I really do love street art you guys.

And this:

And also. THIS:

This was at the very end of my walk. The dude who created this came up to me, waves at the pictures on the panels behind me and hands me a pair of 3D glasses which I did not put on because THERE IS A POLYNOMIAL OUTSIDE SIR. YOU THINK I’M ‘BOUT TO PUT THESE COOTIE COVERED 3D PAPER GLASSES ON MY FACE?! I *DID* however, hold them out in front me to get a better look at this picture and you guys. Valerie Thomas did not create 3D for some jackass to create a 3D painting of Beavis & Butthead. (Or Snow White smoking a pipe while in compromising positions with the some dwarves. WHY are people like this?! It’s rhetorical. I know)

Look at me getting to the BHFOTD! Valerie Thomas became interested in science as a child after watching her dad tinker with the TV and seeing the mechanical parts inside. At 8 years old, she read The Boys First Book of Electronics because obviously only BOYS could be interested in electronics. At the all-girls school she attended, she was not encouraged to pursue science or math, she did manage to take a physics class. Which, she parlayed into majoring in physics at Morgan State University (shout out to HBCUs!). In 1964, Valerie began working at NASA as a data analyst, developing real-time computer data systems to support satellite operations control centers and oversaw the creation of the Landsat program (which is the longest-running enterprise for acquisition of satellite imagery of Earth.) becoming an international expert in Landsat data products.

Then, In 1976 she attended a scientific seminar where she viewed an exhibit that demonstrated an illusion. The exhibit used concave mirrors to fool the viewer into believing that a light bulb was glowing even after it had been unscrewed from its socket. She was so amazed by what she saw at this seminar that she wanted to start creating this on her own. Later that year she would begin to experiment with flat and concave mirrors. The flat mirrors would have a reflection on a certain object that would seem to be behind the glass. The concave mirror would have a reflection that would actually be in front of the glass, producing a three-dimensional illusion.

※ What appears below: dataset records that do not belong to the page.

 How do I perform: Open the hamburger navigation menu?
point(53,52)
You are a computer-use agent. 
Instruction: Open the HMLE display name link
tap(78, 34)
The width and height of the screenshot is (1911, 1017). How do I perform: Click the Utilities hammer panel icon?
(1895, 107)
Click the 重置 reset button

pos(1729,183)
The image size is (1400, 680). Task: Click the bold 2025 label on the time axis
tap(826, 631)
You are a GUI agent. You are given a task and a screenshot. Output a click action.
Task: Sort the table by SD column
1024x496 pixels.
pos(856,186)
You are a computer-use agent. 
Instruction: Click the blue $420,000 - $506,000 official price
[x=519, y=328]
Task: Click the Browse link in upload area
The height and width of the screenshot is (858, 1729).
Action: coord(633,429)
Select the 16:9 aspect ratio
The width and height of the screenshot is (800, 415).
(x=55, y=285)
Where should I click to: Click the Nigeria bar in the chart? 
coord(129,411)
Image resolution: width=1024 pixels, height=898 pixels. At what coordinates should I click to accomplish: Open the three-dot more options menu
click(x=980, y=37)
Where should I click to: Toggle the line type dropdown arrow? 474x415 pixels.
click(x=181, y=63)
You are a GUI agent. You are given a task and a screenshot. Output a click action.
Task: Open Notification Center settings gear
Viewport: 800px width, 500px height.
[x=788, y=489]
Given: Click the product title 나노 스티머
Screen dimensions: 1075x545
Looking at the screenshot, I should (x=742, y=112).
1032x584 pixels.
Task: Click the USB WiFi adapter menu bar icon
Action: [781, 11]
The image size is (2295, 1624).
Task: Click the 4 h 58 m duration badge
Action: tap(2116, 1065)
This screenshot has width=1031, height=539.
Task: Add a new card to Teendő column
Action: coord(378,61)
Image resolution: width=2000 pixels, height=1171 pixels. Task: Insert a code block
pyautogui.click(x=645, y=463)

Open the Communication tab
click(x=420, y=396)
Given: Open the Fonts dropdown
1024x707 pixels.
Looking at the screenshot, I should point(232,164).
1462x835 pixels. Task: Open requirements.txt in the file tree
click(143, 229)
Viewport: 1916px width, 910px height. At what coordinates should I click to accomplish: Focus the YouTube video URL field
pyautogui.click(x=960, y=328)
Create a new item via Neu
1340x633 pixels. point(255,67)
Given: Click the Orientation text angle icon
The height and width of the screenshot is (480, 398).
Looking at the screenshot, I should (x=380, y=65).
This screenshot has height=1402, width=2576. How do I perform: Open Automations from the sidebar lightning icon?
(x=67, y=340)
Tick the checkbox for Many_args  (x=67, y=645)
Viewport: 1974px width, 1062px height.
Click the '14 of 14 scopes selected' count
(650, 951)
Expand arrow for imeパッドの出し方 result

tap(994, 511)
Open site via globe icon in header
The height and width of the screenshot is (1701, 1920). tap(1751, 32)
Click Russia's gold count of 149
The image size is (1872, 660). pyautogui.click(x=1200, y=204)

She patented the illusion transmitter in 1980, which is basically early 3D technology that is STILL used by NASA today.

Valerie, who was both Black AND a woman, worked her way up to associate chief of the Space Science Data Operations at NASA. She also participated in projects related to Halley’s Comet, ozone research, satellite technology and the Voyager spacecraft.

At the end of August 1995, she retired from NASA and her positions of associate chief of NASA’s Space Science Data Operations Office, manager of the NASA Automated Systems Incident Response Capability, and as chair of the Space Science Data Operations Office Education Committee. Whew. That’s a whole lotta jobs.

Post-retirement, Valerie Thomas served as an associate at the UMBC Center for Multicore Hybrid Productivity Research. She continued to serve as a mentor for youth through the Science Mathematics Aerospace Research and Technology and National Technical Association. Thomas’s invention was depicted in a children’s fictional book, television, and video games.

I’d say I’m sorry for violating your eyes with that last photo, but those of you who know me, know better. And those who don’t know me? Consider this last photo my apology.